▶ Provided passage
▬▬▬▬▬▬

# 67 GTO waiting....



## Eric Animal (Oct 28, 2007)

Here are a few pics of a 67 GTO I recently bought. I plan on doing a resto-mod. It has no engine or transmission so I figure WTH! arty:
Note the 1983 registration and NYS Inspection stickers.... I guess the old Goat is ready for a good going over...................Eric


----------



## crustysack (Oct 5, 2008)

nice, whats the metal piece on the front quarter? looks like a lock or is it a marker light??


----------



## Eric Animal (Oct 28, 2007)

Thanks. It is a key switch for an alarm that no longer exists. Looks "nice"there huh?


----------



## Rukee (Feb 8, 2007)

Ma`roons!!! 


Nice project car! :cheers


----------



## Too Many Projects (Nov 15, 2008)

Far more solid and complete than mine from the outside. Unfortunately, the floor looks the same.....
I'll be narrating a step by step on my 1 piece replacement this winter. Gotta get my roto home and get started....:willy:


----------



## Eric Animal (Oct 28, 2007)

Yep, the floors are in need of repair. Holes in the front under the pedals, same on the passengers side. Also at the body mount areas. Trunk is swiss cheese. On the bright side, almost NO rust on the body. A little on the driver door (I have another). None around the rear window!!! The car had a driver side 1/4 put on, and is like new still. No rust under the vinyl top...which will be removed and not replaced.

▬▬▬▬▬▬

▶ Available data
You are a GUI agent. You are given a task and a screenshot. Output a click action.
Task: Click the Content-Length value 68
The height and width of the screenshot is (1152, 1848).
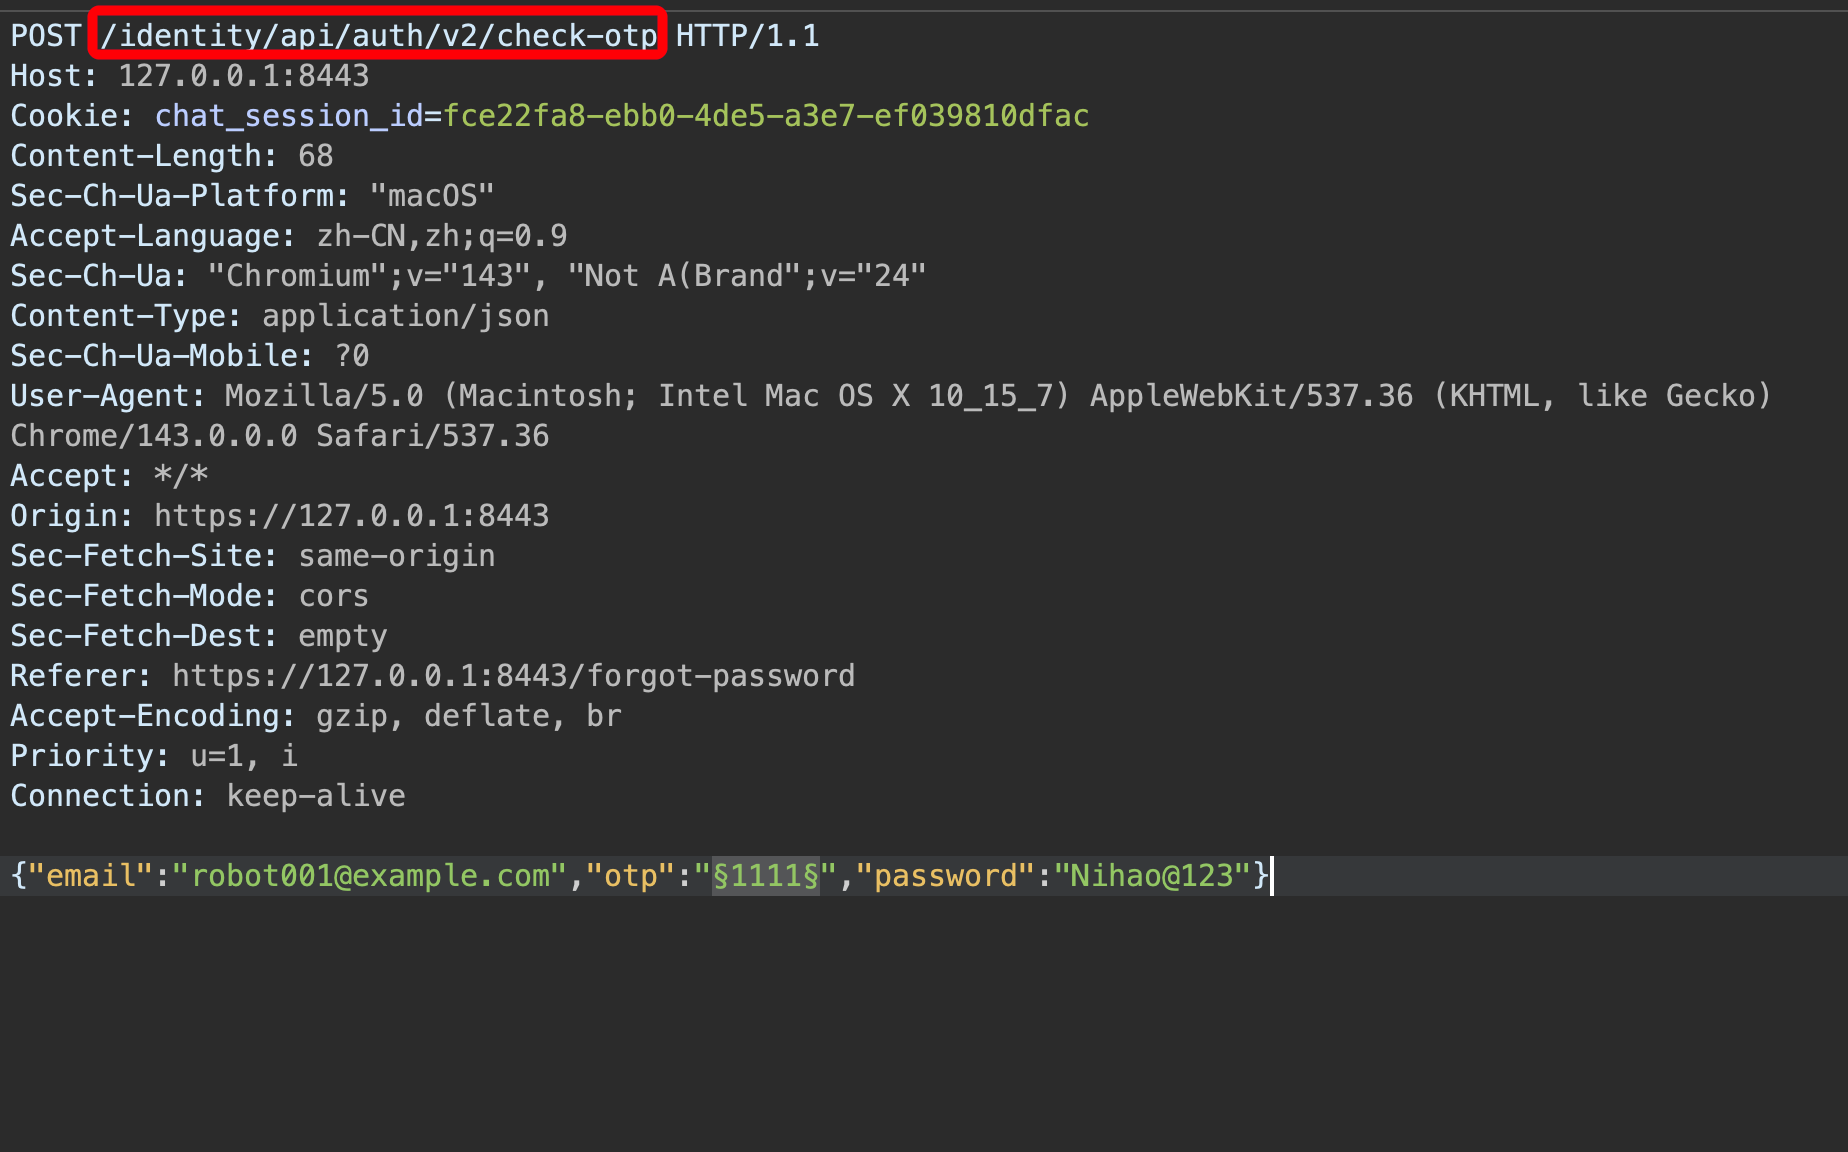click(315, 156)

▬▬▬▬▬▬

▶ Brief A
According to the 67 GTO thread, what is the metal piece on the car's front quarter?
▶ Brief B
Name every user who posted in the 67 GTO thread, listing each one once.
▶ Brief C
Write out everything in the 67 GTO thread from "Nice project car!" down to "looks the same.....", word for word.

▶ Task result A
A key switch for an alarm that no longer exists.

▶ Task result B
Eric Animal, crustysack, Rukee, Too Many Projects

▶ Task result C
Nice project car! :cheers


----------



## Too Many Projects (Nov 15, 2008)

Far more solid and complete than mine from the outside. Unfortunately, the floor looks the same.....